Ceramic flooring is very rare and only applied when specifically ordered. The ceramic finish requires a technology that injects ceramic onto the surface layer of the wood, in order to increase abrasion resistance.


The level of sheen you choose for your floor should be a reflection of how much shine you would like your floors to have. Certain finishes are high gloss and others have a low or satin gloss. With a high gloss floor, you'll notice scuffs and scratches more readily than low gloss or satin finishes. High gloss finishes reflect more light and are typically used in more commercial or contemporary settings, while satin finishes reflect less light and are favored for more traditional settings, like homes and apartments.


Wood colors range from light colors to the darker richer colors. Heartwood is the center of the tree and the oldest and most dense section of the log. It is darker and richer in color than sapwood, which lies closest to the bark. The color difference may be so pronounced that heartwood and sapwood from the same species are marketed under separate names. Each species of wood has a range of color, so you'll be sure to find the color that is right for you.

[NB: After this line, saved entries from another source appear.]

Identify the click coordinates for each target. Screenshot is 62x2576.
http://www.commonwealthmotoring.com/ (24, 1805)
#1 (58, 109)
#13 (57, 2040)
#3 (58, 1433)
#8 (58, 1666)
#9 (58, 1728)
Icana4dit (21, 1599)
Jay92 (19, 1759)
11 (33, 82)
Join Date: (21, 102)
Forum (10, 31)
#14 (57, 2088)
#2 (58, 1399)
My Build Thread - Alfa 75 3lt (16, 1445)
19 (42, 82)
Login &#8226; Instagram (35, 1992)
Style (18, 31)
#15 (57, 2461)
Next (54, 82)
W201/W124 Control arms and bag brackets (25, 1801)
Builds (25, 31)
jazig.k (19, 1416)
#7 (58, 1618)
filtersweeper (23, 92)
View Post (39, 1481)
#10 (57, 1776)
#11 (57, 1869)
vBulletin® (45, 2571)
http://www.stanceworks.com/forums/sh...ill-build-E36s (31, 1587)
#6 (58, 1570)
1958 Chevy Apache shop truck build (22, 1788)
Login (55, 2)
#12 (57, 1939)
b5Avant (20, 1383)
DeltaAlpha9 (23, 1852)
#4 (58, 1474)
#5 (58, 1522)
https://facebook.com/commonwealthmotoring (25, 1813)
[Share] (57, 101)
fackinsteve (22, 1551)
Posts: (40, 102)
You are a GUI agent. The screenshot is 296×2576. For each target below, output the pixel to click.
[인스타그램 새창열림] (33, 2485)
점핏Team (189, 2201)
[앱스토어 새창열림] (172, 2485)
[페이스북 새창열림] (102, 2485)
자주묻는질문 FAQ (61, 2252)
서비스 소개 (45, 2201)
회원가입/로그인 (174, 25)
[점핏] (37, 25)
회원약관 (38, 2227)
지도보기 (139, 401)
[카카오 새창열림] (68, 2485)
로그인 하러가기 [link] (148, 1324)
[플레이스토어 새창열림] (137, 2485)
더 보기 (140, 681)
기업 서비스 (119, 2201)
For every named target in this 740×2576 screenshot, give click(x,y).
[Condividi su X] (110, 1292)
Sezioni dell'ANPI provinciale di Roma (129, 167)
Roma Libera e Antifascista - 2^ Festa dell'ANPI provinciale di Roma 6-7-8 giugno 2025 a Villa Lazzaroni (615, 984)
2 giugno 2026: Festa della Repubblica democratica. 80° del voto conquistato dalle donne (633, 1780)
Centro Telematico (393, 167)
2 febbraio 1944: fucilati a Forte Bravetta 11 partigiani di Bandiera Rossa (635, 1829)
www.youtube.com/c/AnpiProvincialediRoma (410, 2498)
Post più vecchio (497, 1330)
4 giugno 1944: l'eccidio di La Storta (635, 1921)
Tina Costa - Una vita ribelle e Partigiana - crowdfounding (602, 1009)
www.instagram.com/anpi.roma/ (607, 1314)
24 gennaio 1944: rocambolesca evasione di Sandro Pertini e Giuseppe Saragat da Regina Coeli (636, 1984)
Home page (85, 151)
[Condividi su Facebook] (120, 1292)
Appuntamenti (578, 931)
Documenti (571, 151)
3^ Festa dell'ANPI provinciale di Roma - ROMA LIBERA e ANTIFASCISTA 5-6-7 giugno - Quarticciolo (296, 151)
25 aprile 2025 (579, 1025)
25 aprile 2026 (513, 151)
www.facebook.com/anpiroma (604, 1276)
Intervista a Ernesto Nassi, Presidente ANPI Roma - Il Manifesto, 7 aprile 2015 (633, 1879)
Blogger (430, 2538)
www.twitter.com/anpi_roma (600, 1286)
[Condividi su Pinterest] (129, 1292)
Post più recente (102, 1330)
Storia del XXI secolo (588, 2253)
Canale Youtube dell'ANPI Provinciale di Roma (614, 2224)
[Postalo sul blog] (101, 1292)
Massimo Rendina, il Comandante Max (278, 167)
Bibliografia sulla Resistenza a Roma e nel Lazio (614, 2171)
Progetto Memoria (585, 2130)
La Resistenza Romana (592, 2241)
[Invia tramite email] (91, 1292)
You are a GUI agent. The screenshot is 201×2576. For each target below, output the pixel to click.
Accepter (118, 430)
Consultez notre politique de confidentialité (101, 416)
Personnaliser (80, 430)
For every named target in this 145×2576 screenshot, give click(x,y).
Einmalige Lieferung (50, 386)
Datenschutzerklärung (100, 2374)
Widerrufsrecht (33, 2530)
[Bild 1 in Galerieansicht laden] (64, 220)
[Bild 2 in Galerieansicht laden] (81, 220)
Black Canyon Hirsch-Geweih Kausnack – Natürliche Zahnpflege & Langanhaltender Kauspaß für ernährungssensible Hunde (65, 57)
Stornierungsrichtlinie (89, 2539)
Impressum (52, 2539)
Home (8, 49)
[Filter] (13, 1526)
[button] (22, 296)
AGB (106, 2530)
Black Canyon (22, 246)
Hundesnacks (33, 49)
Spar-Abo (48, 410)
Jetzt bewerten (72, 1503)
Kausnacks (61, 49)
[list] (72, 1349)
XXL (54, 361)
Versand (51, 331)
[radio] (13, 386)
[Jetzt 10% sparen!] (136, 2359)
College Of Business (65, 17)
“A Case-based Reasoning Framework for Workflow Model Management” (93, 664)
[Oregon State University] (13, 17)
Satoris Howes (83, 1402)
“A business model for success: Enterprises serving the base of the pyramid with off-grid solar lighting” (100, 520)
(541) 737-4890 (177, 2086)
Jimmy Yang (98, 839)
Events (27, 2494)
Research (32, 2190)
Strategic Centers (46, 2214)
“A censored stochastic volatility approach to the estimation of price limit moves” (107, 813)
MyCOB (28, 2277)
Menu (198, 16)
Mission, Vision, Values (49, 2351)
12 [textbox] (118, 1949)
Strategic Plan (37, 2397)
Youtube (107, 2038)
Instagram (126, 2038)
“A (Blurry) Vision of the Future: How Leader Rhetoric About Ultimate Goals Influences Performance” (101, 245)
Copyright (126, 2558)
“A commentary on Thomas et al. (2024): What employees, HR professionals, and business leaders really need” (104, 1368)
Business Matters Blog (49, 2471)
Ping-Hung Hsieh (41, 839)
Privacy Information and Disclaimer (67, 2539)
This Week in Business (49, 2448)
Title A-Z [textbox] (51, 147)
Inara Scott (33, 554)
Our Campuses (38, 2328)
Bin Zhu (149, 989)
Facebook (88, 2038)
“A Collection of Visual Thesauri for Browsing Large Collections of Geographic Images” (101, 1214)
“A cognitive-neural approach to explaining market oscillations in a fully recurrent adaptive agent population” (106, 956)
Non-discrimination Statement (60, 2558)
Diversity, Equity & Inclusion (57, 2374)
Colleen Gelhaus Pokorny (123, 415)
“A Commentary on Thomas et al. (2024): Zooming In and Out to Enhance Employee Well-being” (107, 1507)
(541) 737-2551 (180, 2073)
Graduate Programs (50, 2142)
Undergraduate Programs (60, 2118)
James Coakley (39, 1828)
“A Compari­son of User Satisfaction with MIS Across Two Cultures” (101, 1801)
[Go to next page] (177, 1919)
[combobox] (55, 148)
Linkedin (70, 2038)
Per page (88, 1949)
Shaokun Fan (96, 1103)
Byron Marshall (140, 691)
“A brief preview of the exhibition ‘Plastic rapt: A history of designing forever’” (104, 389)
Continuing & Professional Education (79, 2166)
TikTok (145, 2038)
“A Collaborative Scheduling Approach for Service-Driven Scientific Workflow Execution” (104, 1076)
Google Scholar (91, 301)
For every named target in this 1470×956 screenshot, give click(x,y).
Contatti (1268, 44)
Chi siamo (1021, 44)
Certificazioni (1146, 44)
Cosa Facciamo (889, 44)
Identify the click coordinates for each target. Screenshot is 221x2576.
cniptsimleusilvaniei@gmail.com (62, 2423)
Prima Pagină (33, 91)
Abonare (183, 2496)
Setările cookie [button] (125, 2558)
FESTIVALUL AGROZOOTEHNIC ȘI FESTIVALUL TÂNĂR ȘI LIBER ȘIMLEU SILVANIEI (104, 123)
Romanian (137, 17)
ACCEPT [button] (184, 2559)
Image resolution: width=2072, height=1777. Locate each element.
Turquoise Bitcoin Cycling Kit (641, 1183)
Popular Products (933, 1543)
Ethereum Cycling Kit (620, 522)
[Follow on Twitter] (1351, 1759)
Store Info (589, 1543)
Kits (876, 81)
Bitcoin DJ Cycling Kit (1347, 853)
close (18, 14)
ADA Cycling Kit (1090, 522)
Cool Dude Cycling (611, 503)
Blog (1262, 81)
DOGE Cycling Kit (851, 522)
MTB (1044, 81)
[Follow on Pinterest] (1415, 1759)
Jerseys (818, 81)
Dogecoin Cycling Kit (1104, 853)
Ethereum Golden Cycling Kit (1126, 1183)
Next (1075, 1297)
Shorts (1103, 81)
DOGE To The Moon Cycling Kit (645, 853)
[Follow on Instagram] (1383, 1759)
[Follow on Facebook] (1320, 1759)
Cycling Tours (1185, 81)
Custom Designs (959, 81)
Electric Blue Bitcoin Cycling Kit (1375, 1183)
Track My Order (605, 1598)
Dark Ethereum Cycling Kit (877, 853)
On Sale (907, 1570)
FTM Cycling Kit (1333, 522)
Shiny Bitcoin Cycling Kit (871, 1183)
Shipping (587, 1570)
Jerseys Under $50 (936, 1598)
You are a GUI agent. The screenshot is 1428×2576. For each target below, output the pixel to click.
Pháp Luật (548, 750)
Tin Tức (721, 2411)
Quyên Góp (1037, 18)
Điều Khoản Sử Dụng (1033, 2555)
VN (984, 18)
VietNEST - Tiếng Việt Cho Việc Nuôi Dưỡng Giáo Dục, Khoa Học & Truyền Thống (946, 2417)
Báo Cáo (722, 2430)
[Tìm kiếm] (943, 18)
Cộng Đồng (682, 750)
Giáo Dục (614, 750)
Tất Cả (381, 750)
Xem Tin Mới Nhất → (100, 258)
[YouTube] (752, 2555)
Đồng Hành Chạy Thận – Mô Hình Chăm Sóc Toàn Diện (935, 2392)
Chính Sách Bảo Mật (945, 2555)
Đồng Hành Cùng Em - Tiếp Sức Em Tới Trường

The grain refers to the wood's natural growth pattern, and is viewed in the wood as lines. These grains are the wood's natural growth pattern and will affect the appearance of the wood. Depending on how the wood is cut, the grain can either be seen as a wavy or curly pattern, or more symmetrical in organized lines.

Janka Hardness Test

The Janka hardness test is a standard in the hardwood flooring industry to gauge the ability of the wood to tolerate denting and normal wear and tear. It is also a good indication of the effort required to either nail or saw the particular wood. The test is a measurement of the force necessary to embed a .444-inch steel ball to half its diameter in wood. Numbers typical range from the hundreds to the thousands, the higher the number the harder and more durable the wood.